Send back exactly the lines from the opening line of the records below through the one with "The height and".

==============================

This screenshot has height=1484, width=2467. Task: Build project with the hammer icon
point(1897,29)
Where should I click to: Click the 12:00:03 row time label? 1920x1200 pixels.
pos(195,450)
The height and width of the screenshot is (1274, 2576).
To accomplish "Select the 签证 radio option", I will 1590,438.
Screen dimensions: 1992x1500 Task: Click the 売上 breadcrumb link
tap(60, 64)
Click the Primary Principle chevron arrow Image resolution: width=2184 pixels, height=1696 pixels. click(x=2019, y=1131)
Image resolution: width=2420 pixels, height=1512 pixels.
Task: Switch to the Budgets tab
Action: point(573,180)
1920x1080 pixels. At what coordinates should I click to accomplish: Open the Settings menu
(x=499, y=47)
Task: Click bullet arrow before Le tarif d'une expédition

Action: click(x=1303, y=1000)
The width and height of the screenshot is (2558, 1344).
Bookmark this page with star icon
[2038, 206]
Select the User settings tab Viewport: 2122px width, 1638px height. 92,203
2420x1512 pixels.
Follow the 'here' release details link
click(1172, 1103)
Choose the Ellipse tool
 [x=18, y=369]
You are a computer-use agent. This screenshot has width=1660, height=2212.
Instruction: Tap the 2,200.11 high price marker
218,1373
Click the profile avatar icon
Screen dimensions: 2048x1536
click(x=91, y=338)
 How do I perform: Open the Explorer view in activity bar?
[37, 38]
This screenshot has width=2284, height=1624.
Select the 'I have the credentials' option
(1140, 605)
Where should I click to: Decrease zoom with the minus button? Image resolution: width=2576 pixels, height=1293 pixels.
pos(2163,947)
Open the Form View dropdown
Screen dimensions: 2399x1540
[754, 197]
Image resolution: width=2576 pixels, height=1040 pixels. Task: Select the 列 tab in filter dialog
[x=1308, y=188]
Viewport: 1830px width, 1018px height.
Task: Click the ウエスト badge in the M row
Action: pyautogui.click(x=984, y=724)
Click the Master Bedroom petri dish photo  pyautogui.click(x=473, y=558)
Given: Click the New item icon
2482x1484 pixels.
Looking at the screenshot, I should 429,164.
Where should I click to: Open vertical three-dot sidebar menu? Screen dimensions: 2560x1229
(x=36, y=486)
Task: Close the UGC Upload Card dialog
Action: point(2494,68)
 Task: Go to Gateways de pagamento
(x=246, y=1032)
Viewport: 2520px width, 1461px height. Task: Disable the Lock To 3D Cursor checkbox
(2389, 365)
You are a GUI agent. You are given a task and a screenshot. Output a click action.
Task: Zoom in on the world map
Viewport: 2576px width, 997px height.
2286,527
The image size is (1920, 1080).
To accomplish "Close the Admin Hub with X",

==============================

Written solution:
This screenshot has height=1484, width=2467. Task: Build project with the hammer icon
point(1897,29)
Where should I click to: Click the 12:00:03 row time label? 1920x1200 pixels.
pos(195,450)
The height and width of the screenshot is (1274, 2576).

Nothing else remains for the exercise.